▶ [SELECTED EXTRACT]:
════

Let us pray (in silence) [to God the source of all being, through the eternal Word, in the power of the Holy Spirit]
pause
Almighty and everlasting God,
you have given to us your servants grace,
by the confession of a true faith,
to acknowledge the glory of the eternal Trinity,
and in the power of your divine Majesty to worship the Unity,
may we, through the steadfastness of this faith,
evermore be defended from all adversities;
through Jesus Christ
who is alive with you,
in the unity of the Holy Spirit,
one God, now and for ever.
Amen.
The above is my reworking for my Book of Prayers in Common in which I seek to provide a set of collects with history and commentary.
Trinity Sunday is a Feast Day, hence this collect is not used during the week following – the collect on weekdays, this year, is that for Ordinary Week 10.
Trinity Sunday is notorious for, through attempted explanations of the Trinity, oversimplifying the doctrine to the point of affirming exactly what the doctrine is not trying to convey. Sermons regularly erroneously stray into tritheism/polytheism (that there are three gods); modalism (that there are three forms of God – like steam, liquid, and ice); and Subordinationalism (God the Father is the greatest. Coming in second is God the Son, followed by the second runner-up, the Holy Spirit).
Click on the following link to read my commentary and reflection on Trinity Sunday and its collect: Trinity Sunday.

════

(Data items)
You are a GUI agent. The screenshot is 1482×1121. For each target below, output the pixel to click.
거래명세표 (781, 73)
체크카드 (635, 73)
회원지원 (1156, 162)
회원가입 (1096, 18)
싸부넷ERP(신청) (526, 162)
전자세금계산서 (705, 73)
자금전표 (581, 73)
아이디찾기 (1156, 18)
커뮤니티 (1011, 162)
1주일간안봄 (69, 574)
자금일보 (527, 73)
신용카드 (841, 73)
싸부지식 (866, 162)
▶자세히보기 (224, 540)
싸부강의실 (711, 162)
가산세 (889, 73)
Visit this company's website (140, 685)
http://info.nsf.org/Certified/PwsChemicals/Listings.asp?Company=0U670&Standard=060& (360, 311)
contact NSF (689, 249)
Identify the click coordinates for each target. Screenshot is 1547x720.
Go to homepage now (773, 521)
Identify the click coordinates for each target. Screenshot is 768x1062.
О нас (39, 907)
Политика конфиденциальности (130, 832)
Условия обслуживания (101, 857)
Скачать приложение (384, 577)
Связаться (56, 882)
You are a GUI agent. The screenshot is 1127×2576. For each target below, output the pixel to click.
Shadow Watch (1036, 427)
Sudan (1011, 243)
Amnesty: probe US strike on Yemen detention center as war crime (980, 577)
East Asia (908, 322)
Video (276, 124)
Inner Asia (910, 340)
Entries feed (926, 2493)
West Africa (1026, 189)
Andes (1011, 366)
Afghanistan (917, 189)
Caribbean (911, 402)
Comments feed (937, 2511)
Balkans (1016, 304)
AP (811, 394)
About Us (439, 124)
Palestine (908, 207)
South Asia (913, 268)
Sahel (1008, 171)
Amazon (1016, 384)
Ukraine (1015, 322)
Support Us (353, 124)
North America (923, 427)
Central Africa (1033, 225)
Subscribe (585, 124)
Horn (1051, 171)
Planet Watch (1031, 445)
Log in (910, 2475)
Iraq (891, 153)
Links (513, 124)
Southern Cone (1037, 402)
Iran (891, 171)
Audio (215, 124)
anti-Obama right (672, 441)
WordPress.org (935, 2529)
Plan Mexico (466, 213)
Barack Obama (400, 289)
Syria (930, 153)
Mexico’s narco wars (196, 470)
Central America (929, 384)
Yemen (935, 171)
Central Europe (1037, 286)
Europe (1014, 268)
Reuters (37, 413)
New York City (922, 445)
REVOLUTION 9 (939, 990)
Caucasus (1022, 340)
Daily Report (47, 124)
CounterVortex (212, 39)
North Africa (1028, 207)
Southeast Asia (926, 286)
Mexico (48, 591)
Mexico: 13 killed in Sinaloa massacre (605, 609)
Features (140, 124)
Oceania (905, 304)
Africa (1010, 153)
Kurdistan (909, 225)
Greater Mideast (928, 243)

════

▶ [WORK TO COMPLETE]:
1) Write out the part of the Trinity Sunday page that begins at the words "Trinity Sunday is a" and stops after "the Holy Spirit).".
2) According to the Trinity Sunday page, which errors do sermons regularly stray into?
3) Per the Trinity Sunday page, which collect is used on weekdays this year in the week following Trinity Sunday?
None of these lines are needed.

▶ [ANSWERS]:
1)
Trinity Sunday is a Feast Day, hence this collect is not used during the week following – the collect on weekdays, this year, is that for Ordinary Week 10.
Trinity Sunday is notorious for, through attempted explanations of the Trinity, oversimplifying the doctrine to the point of affirming exactly what the doctrine is not trying to convey. Sermons regularly erroneously stray into tritheism/polytheism (that there are three gods); modalism (that there are three forms of God – like steam, liquid, and ice); and Subordinationalism (God the Father is the greatest. Coming in second is God the Son, followed by the second runner-up, the Holy Spirit).

2) Tritheism/polytheism, modalism, and Subordinationalism.

3) The collect for Ordinary Week 10.